Pero lo cierto es que en ese ritual de evadir la realidad más cruda de la pandemia -que es casi nulo por mi labor periodística- hay un poco de temor. Temor a ser parte de la cifra de contagios, a la de pacientes en respiradores mecánicos, temor a contagiar a los compañeros de trabajo, o de ser el vector de mi grupo familiar. Y ese temor podré recién confirmarlo o descartarlo dentro de 72 horas, y con la suerte casi única por estos días de haber podido acceder a las escasas pruebas diagnósticas.

La sospecha partió 24 horas antes, cuando el miércoles en la mañana, y ya en el edificio de “La Tercera”, me alertó un grupo de WhatsApp de periodistas amigos. Por fotos, me enteré que evacuaban a los periodistas de La Moneda por el contagio de un camarógrafo, al que horas más tarde se le sumó un periodista. “Hablé con él cuando fui”, pensé. Pero también reparé en que siempre usé mascarilla.

Al inicio, pensaba que habían pasado días suficientes como para ser parte del grupo que estuvo en riesgo, pero la confirmación la tuve más tarde de mi colega de política que está de manera permanente allí. Era parte del listado.

Ayer fuimos convocados un grupo de 48 periodistas, en distintos horarios, para tomarnos el examen PCR. En el Hospital de la Mutual de Seguridad, en Estación Central, el protocolo que a inicios de marzo habría sonado exagerado, ahora es el mismo en casi todos lados: toma de temperatura al ingreso, y siempre con mascarilla.

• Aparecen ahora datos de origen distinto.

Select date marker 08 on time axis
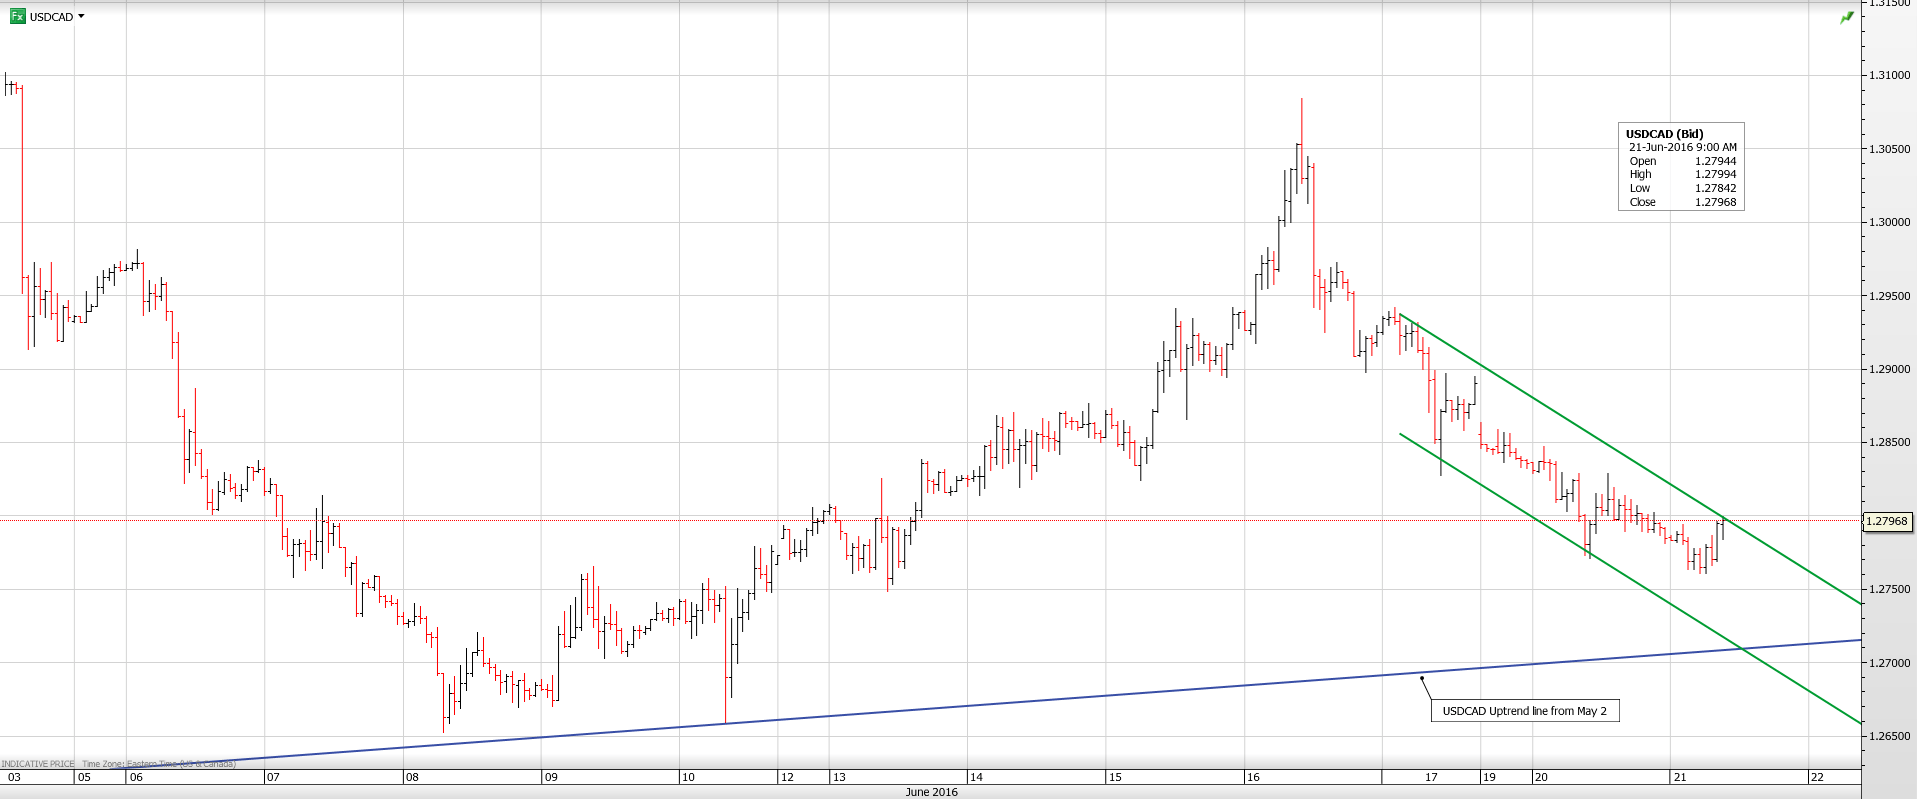412,777
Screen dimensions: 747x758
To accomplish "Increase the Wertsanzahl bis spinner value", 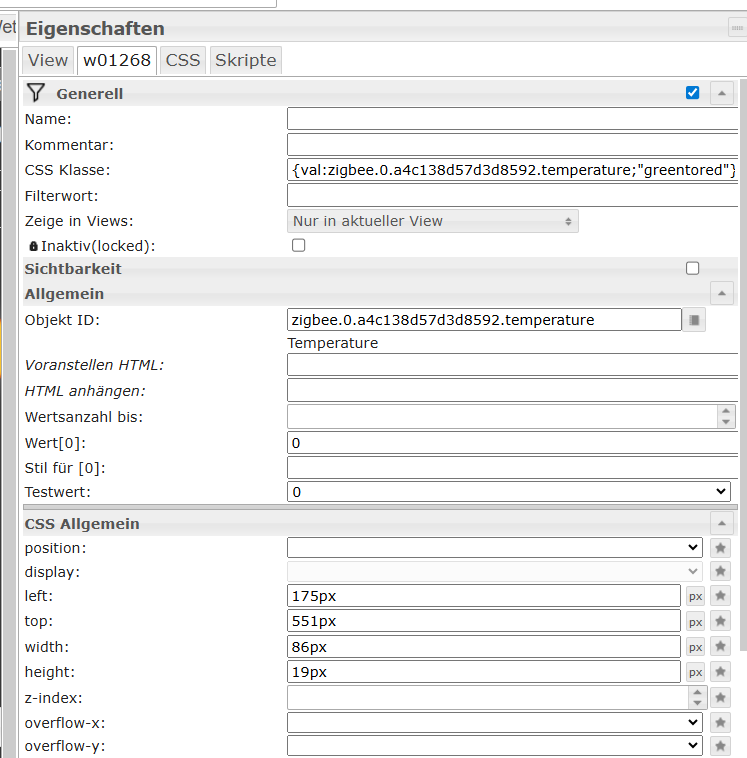I will click(726, 411).
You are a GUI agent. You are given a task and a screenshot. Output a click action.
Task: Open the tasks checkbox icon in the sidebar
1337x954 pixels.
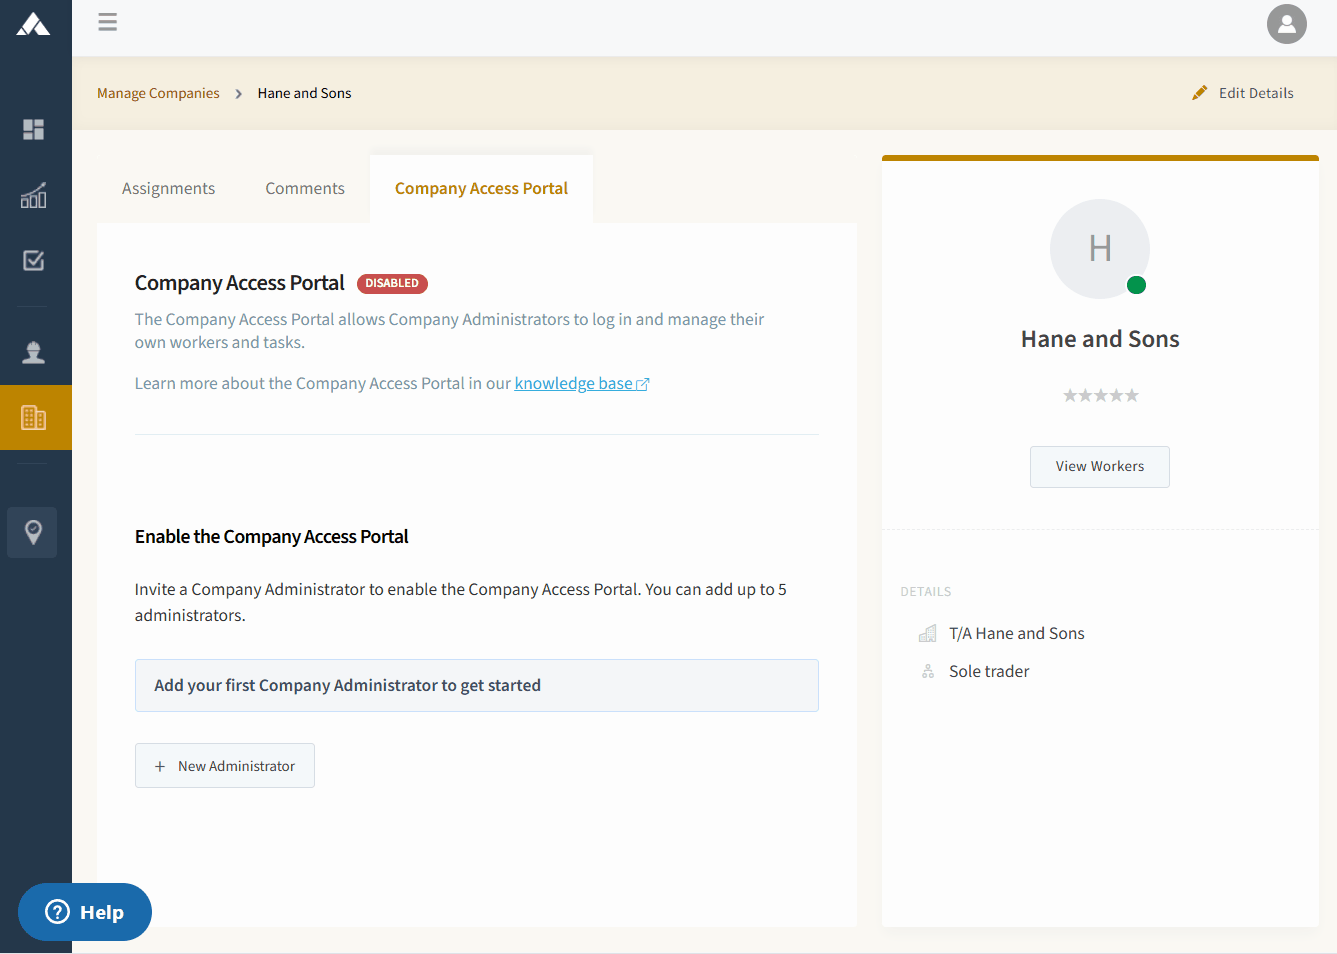(x=33, y=260)
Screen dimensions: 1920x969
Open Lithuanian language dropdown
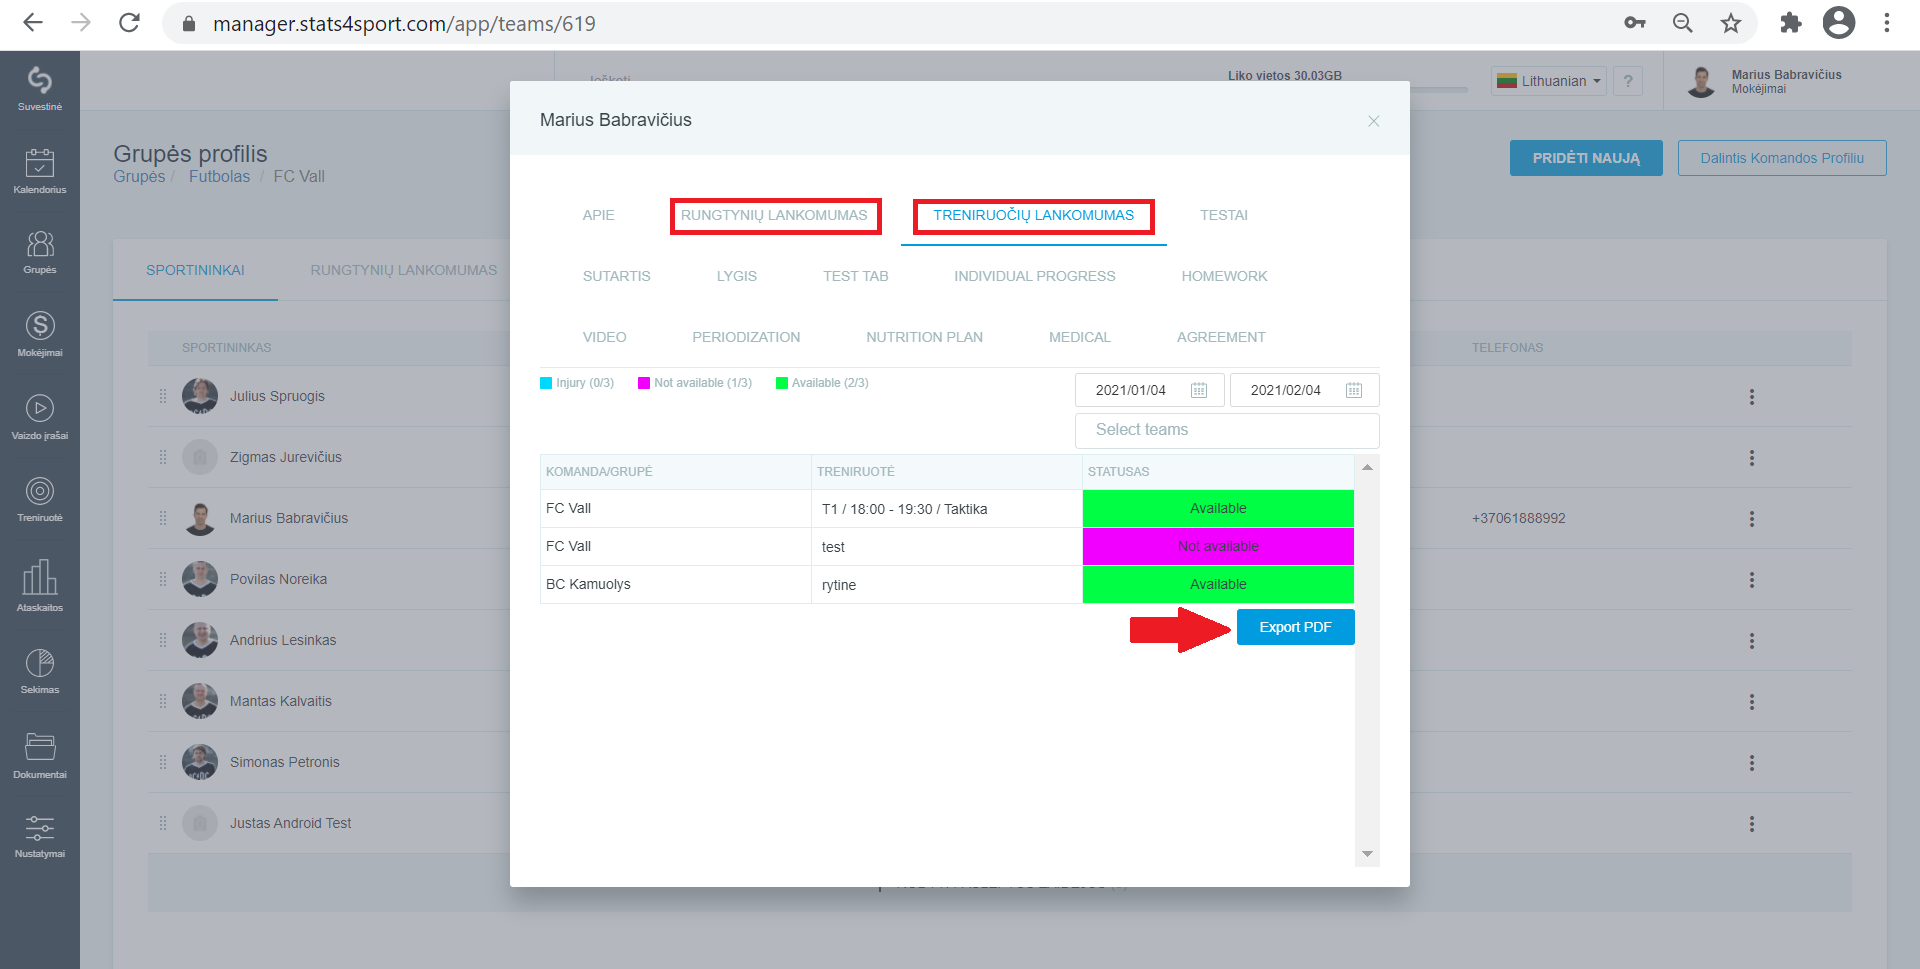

Al pasar a la toma de muestras, en el segundo piso, la persona en ventanilla nos entrega la encuesta epidemiológica, con preguntas que incluyen si he presentado algún síntoma, o si he tenido contacto con algún contagiado sin elementos de protección personal. Lo entrego, preocupándome de haber anotado bien mis datos de contacto, porque ¿qué pasaría si notifican a alguien que no soy yo? ¿y si nunca me entero de mi resultado? ¿y si se les pierde mi muestra?

Al minuto, debo entrar al examen. Una tórula (o “cotonito) algo flexible entra por la nariz, y pareciera llegar un poco al cerebro. Miro hacia arriba, y cierro los ojos, porque no duele pero sí quiero estornudar. El test dura a lo más cinco segundos, pero se sienten como si fueran diez.

Durante la tarde, recibí una llamada de la Seremi que me da un poco de esperanza. Según mi exposición al virus, y como ya han pasado diez días, si el domingo me informan que mi examen es negativo, podría volver a trabajar el próximo miércoles. Si no, debo contar 14 días desde el día de la confirmación positiva.

Mientras llega el resultado, hablo con mi familia por WhatsApp, aunque estamos en la misma casa; hablo con expertos para llamarlos por algún tema, pero antes de cortar, me tomo la libertad y hago la última pregunta de rigor: “Con todo lo que le cuento, ¿usted cree que yo lo tenga?”.